__TASK DESCRIPTION__.
Starting with the line containing "Screen dimensions: 836x598" and continuing through the line containing "tap(22, 133)", rewrite those lines with "Lasso tool" changed to "Magic Wand tool" and nothing else altered. Omit the pictures.

__ENTRIES PROVIDED__.

:::::

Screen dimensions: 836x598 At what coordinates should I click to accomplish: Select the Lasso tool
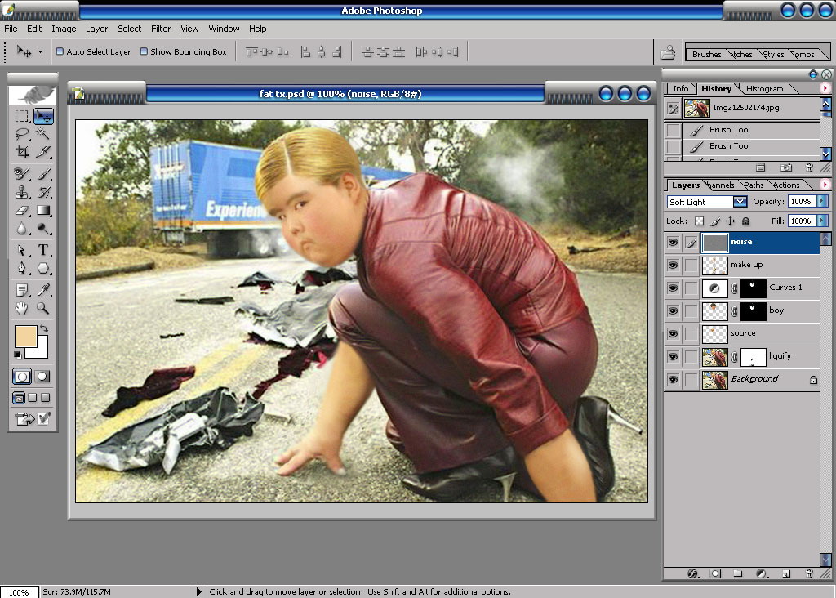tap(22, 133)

:::::

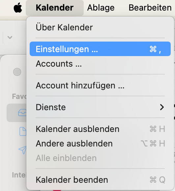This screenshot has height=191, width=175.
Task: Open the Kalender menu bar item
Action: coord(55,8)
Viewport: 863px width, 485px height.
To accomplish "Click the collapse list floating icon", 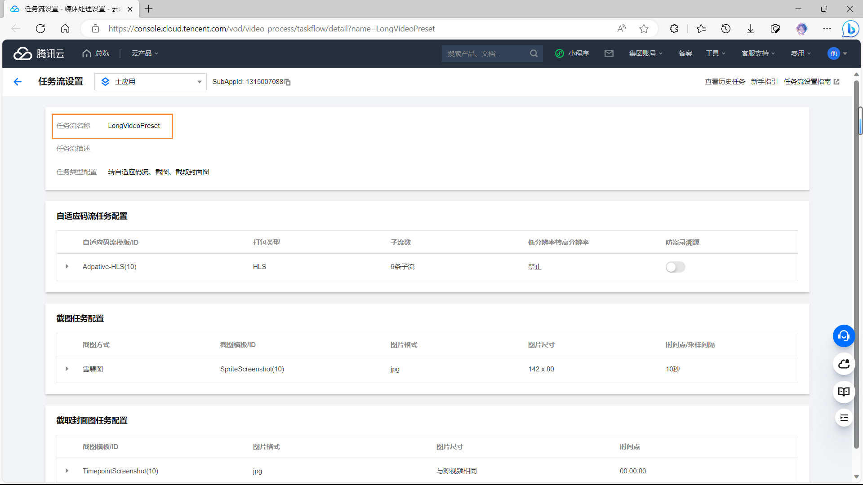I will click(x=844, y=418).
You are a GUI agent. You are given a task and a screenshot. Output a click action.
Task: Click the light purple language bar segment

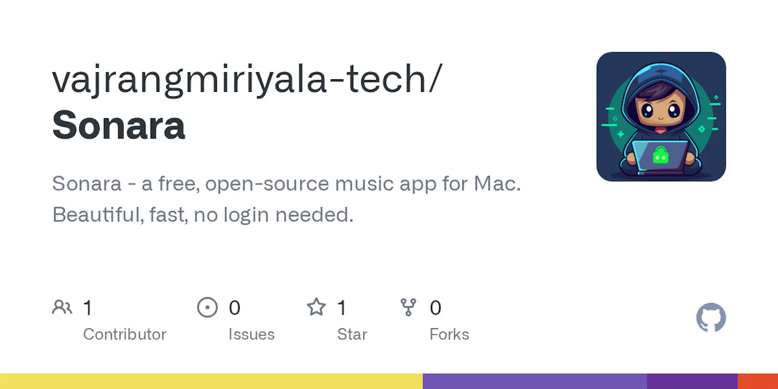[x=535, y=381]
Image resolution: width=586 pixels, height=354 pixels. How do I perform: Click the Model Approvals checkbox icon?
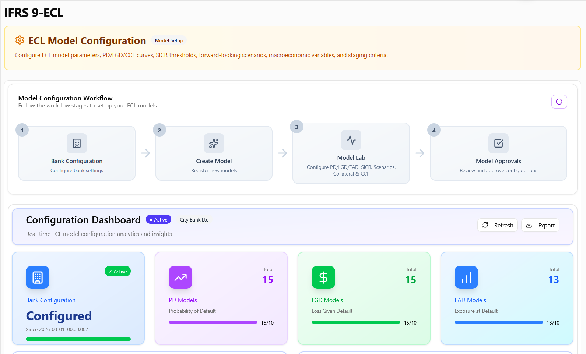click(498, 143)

:::::

__EXPECTED OUTPUT__.
Screen dimensions: 836x598 At what coordinates should I click to accomplish: Select the Magic Wand tool
tap(22, 133)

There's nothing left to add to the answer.